Page 1 of 1

Mining the Granite Mountain

Posted: Sat Apr 21, 2007 2:55 am
by vwalker
Hi folks. I'm Vic Walker, a new user on this web site, but someone who has been combining computers and genealogy with the Church for some time now.

I attended a meeting at my work the other day, where I saw a presentation on an artificial intelligence application that was designed to combine data from various databases to identify people. The system used various rules to assign scores as to the likelihood of person A being the same as person B. For example, if I have records for Robert Jones, Robert A. Jones, Robert Anson Jones, Robert A. Jones Jr., Bob Jones, Bobby Jones, Rob Jones and Robbie Jones, they may or may not be the same person. But if I knew that some of them had the same social security number, or address, or phone number, it is more likely that they are indeed for the same person. By combining data in various databases, it's possible to get very plausible matches between records.

Now, the application I saw was designed to identify potential health insurance fraud by providers and patients, but as I was watching this presentation, I was thinking to myself, "If we applied this kind of technology to the massive database of records that is being scanned, digitized and indexed from the Church's Granite Mountain archive, we could build a family tree that stretches back to Adam!"

My question is, is anyone thinking about applying this kind of technology to the Church's existing and future databases? And is this something we could discuss at the upcoming Tech Talk in Mountain View next week?

What do you think?

Thanks.

Vic

Posted: Sat Apr 21, 2007 10:01 am
by thedqs
That is a great idea, and even though I don't know if the church is actively trying this, once the API is released we could start a project that searches your family tree and trys to find duplicates on the system and then advise you on them.

newFamilySearch

Posted: Sat Apr 21, 2007 12:23 pm
by garysturn
newFamilySearch does something similar to what you have mentioned. It searches the entire FamilySearch database and finds possible links. The purpose of newFamilySearch is to combine all duplicte informtion to prevent duplication of effort and duplication of Temple work. As new data is added to FamilySearch from the Scanning and from people submitting their research, this program will search it and link it up as possible matches. Users will then compare the data found to determine if it is a match and if it is it can be combined as a source documment. There are a lot of discussions and links for more information in this Forum. Check this thread. And this thread.
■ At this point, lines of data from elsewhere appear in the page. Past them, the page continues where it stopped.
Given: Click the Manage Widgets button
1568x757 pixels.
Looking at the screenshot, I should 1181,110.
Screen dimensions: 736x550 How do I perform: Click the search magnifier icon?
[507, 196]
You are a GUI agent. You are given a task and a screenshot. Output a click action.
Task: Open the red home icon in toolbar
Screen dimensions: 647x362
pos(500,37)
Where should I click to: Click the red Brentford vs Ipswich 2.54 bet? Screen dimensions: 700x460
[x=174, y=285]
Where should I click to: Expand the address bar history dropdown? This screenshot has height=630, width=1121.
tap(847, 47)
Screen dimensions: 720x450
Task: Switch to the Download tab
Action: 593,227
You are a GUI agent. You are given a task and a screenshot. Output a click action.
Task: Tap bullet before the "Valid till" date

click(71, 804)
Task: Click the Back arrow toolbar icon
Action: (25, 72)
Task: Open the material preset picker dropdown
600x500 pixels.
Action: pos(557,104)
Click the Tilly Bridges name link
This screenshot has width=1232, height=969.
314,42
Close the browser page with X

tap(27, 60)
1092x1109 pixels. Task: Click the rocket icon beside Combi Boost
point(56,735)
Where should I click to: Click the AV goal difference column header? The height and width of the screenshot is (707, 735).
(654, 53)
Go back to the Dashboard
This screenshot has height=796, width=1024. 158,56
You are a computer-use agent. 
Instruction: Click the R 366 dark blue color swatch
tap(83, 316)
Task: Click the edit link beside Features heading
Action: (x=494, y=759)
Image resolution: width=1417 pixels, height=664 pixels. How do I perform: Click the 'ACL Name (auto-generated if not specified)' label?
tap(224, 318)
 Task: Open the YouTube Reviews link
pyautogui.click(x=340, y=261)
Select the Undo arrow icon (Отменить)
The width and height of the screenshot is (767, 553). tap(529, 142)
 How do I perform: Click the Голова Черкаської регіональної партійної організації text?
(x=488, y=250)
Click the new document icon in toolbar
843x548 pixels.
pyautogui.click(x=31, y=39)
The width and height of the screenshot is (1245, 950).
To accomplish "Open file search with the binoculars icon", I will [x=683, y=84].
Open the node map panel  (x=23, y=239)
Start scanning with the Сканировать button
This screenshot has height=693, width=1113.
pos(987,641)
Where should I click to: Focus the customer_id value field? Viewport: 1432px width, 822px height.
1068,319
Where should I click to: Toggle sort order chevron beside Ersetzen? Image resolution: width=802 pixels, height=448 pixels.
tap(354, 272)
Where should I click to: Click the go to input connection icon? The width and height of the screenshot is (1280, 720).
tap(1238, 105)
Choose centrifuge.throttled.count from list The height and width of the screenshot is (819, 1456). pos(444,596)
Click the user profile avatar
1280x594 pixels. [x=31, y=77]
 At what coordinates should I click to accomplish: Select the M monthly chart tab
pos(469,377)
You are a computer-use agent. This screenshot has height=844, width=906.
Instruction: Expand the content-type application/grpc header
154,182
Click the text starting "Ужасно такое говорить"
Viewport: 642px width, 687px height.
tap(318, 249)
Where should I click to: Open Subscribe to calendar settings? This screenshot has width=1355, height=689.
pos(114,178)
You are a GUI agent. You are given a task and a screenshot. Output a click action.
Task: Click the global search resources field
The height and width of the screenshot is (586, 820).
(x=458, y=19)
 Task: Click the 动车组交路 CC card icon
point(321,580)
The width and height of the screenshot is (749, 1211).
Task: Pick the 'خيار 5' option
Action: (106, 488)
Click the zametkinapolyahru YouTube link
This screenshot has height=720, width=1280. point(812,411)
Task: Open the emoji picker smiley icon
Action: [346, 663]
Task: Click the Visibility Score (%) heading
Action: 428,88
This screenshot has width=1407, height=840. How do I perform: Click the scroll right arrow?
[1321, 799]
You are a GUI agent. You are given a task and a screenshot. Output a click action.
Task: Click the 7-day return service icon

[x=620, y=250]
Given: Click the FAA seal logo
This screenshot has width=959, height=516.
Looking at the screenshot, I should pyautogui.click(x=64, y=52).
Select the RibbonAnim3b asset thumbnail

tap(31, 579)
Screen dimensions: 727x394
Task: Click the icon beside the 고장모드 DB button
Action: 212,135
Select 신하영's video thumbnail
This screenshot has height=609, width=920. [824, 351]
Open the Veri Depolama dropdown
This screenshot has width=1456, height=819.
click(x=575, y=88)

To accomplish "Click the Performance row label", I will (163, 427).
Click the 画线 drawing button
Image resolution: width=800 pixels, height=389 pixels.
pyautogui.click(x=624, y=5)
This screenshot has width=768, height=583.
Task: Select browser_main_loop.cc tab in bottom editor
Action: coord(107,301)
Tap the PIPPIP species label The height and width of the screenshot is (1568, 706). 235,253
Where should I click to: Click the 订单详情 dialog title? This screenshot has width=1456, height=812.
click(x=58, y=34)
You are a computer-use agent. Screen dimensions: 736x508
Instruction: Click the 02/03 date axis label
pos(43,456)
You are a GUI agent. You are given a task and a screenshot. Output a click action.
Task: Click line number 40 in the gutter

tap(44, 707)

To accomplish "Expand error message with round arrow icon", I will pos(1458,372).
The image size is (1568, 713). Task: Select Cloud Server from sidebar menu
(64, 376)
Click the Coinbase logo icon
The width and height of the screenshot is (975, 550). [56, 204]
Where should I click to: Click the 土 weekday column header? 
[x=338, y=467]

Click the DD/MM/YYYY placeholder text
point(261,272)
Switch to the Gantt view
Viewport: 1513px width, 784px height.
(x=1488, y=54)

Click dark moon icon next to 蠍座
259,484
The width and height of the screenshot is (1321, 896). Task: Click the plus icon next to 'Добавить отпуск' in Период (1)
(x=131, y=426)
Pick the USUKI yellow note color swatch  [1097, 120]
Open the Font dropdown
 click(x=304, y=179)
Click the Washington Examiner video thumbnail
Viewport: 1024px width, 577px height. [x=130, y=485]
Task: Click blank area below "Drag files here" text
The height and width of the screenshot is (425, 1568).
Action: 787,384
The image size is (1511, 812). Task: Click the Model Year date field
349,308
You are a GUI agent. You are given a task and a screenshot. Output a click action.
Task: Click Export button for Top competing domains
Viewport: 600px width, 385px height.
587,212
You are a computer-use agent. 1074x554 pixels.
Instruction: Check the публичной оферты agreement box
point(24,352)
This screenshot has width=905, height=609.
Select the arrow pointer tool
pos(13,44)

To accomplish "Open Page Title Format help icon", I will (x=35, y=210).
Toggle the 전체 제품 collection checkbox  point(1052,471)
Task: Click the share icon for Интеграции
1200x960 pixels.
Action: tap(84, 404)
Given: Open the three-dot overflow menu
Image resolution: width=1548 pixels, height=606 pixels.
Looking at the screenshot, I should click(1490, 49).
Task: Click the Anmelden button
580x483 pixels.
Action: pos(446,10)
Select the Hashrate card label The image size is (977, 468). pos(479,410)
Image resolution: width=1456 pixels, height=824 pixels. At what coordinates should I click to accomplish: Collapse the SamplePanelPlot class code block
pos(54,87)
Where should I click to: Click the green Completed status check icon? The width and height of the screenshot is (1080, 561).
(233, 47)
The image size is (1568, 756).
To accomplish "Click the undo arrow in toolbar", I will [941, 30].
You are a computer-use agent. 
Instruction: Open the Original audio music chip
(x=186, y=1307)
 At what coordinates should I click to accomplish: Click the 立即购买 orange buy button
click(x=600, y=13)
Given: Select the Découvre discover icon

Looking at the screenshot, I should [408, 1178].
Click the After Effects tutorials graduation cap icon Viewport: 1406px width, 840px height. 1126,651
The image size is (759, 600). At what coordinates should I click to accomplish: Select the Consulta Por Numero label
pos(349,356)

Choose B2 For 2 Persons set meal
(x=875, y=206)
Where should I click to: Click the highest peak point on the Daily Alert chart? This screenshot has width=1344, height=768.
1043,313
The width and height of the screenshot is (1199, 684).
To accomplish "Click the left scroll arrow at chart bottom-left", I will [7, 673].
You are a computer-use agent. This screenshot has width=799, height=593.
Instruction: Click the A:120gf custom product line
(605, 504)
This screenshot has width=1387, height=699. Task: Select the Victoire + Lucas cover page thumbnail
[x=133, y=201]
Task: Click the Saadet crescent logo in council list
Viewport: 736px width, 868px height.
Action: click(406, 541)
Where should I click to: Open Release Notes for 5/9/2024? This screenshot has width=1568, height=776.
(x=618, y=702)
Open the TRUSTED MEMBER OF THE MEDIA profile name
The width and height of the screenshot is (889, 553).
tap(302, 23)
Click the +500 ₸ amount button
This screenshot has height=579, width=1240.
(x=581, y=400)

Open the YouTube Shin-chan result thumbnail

Posted: Sat Apr 21, 2007 1:32 pm
by JamesAnderson
Here's yet another idea.

Have an icon (maybe a tree) next to a name in another database that has been 'combined' into a tree. That way, if something is found by someone and then added to a tree, everyone can see that it was added to a tree as a match.

There are two things that can be done here.

1. A green 'tree' icon can be used to indicate that a user has found that data to match someone in his tree, and has placed it in his/her tree.

2. a brown 'tree' icon can be used to indicate that the system has come up with possible matches for a particular name and data to a name and data in the trees area, this can signal that these are possible matches to things already in trees that the computer thinks is a match.

Once someone finds something and adds it to their tree, the tree icon is added to the same entry in the general pool database of all records in the search area to indicate that someone has a match. That way when people search for data, they will know if the item is clearly in a tree, is a possible match to something in someone's tree, or not yet in a tree at all (no icon).

I heard the presentation in January at the UGA conerence, and they said they might have a star system to give relevance, but this goes beyond that and might even prove more useful than just a relevance rating would be. We still should go with that relevance rating possibly, but add the two ideas above to indicate when peole have found the item matches so people can find out more right then about that person.